Kernel execution serialization

GPUOpen-Tools / radeon_compute_profiler

The Radeon Compute Profiler (RCP) is a performance analysis tool that gathers data from the API run-time and GPU for OpenCL™ and ROCm/HSA applications. This information can be used by developers to discover bottlenecks in the application and to find ways to optimize the application's performance.

MIT License

85 stars 19 forks source link

Kernel execution serialization #11

Open yupinov opened 6 years ago

yupinov commented 6 years ago

Is there an option for making all the kernels execute sequentially (especially when work is launched in multiple queues)? Coming from CUDA and nvprof, I was surprised to not find such a feature for the better kernel performance understanding.

chesik-amd commented 6 years ago

When collecting performance counters, the profiler will introduce serialization to try to ensure that only one kernel is executing at a time. There is no option for this, as it is the default behavior.
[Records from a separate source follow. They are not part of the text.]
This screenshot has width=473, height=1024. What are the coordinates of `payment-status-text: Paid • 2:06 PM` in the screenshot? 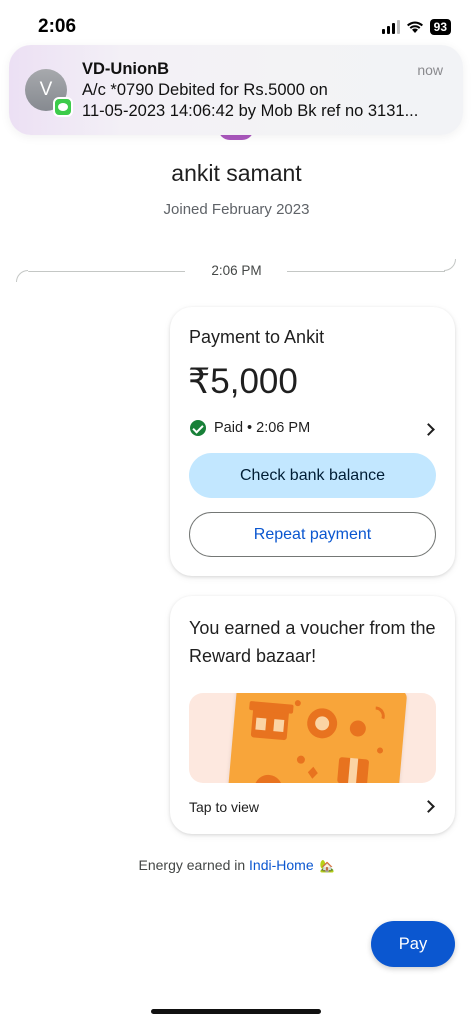 It's located at (262, 428).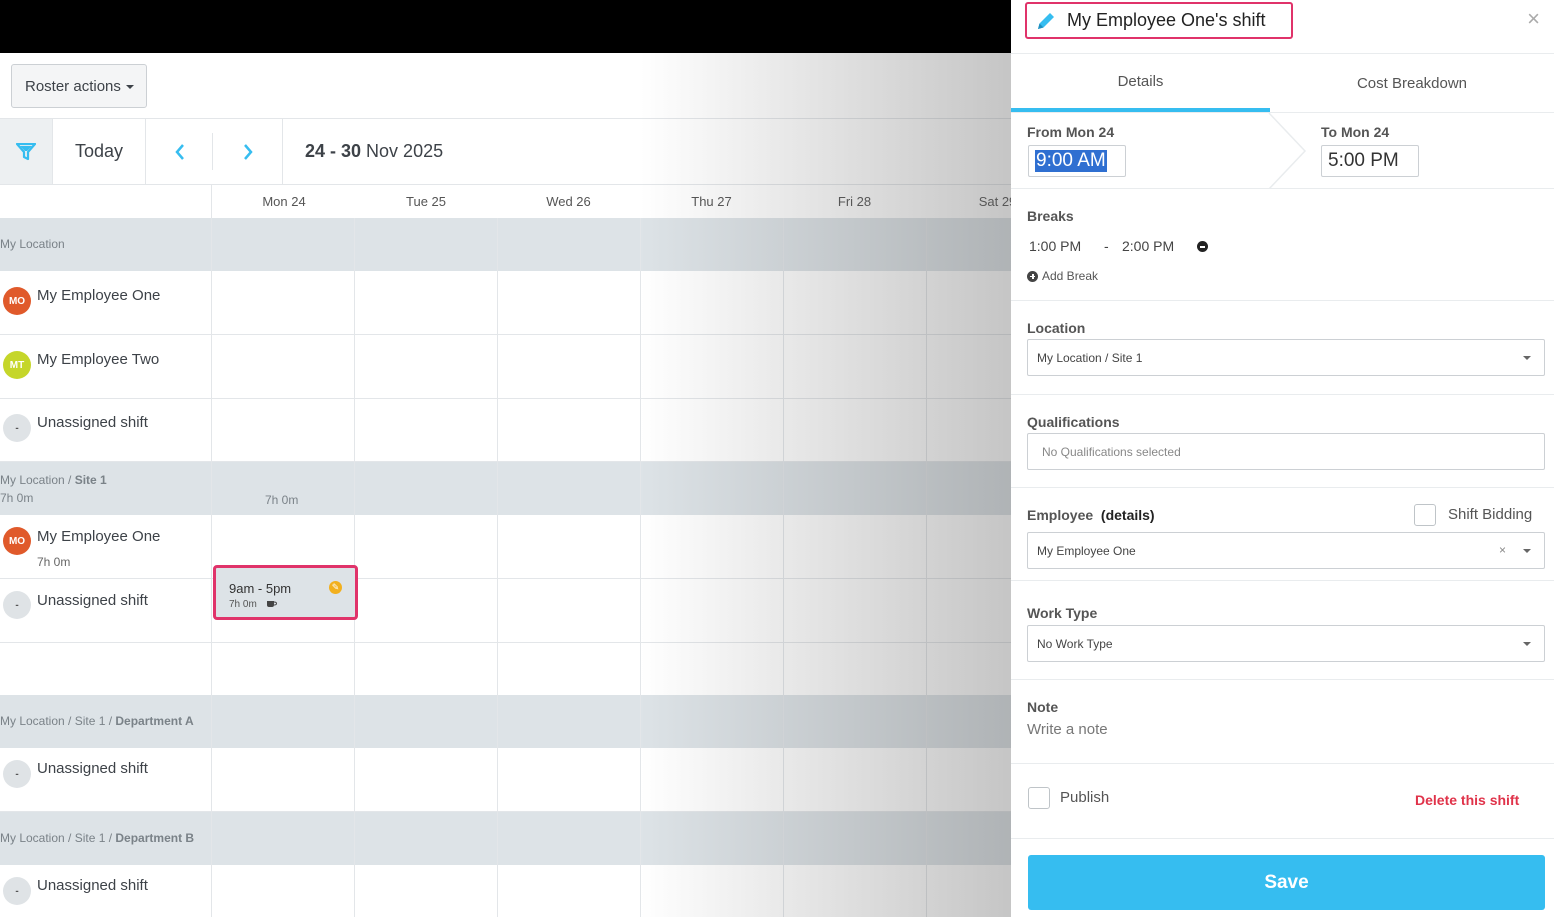 The image size is (1554, 917). I want to click on group-label-bold: Department A, so click(154, 721).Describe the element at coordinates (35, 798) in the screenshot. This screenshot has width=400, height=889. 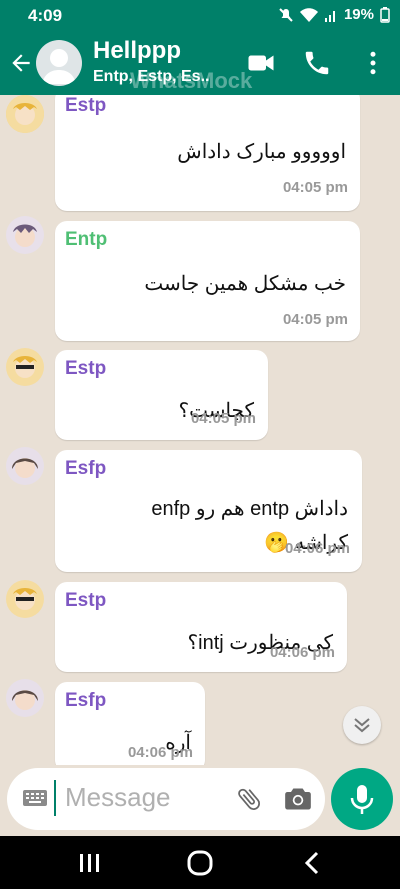
I see `keyboard-icon` at that location. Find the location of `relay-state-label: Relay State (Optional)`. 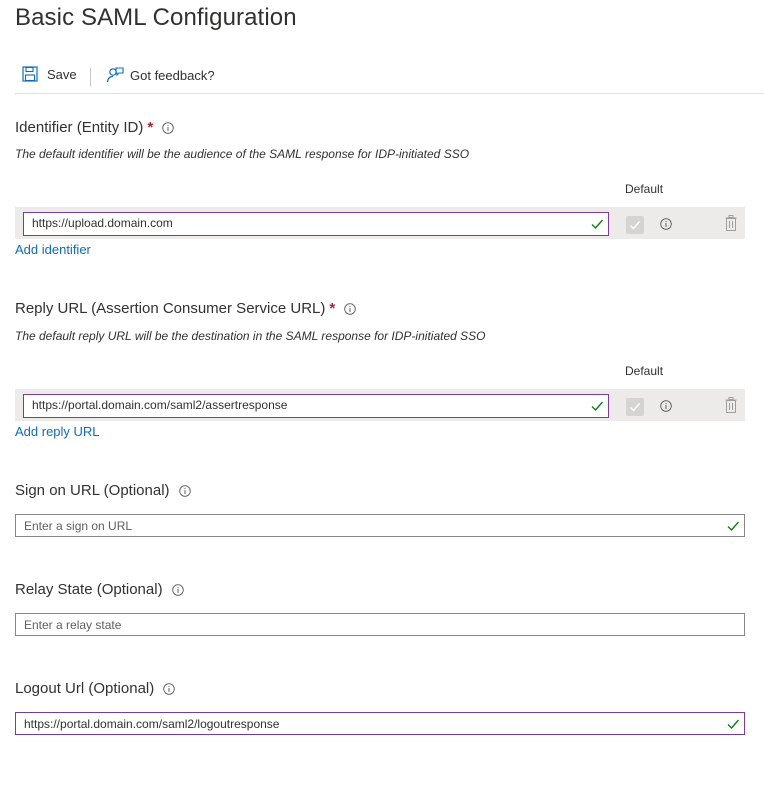

relay-state-label: Relay State (Optional) is located at coordinates (100, 590).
pszi1ard commented 5 years ago

What about measuring performance in real-life environment under concurrent execution?

Additionally this seems to imply that traces in CodeXL can't be used to analyze kernel overlap?

chesik-amd commented 5 years ago

Serialization is only done when collecting performance counters (which is the mode you would use to analyze performance of individual kernels). No additional serialization is introduced when collecting a trace (which is the mode you would use to analyze an entire application (including kernel overlap)).

pszi1ard commented 5 years ago

I see. I'd suggest allowing serialization to be turned on/off.

Is there a way to measure wall-time only without serialization?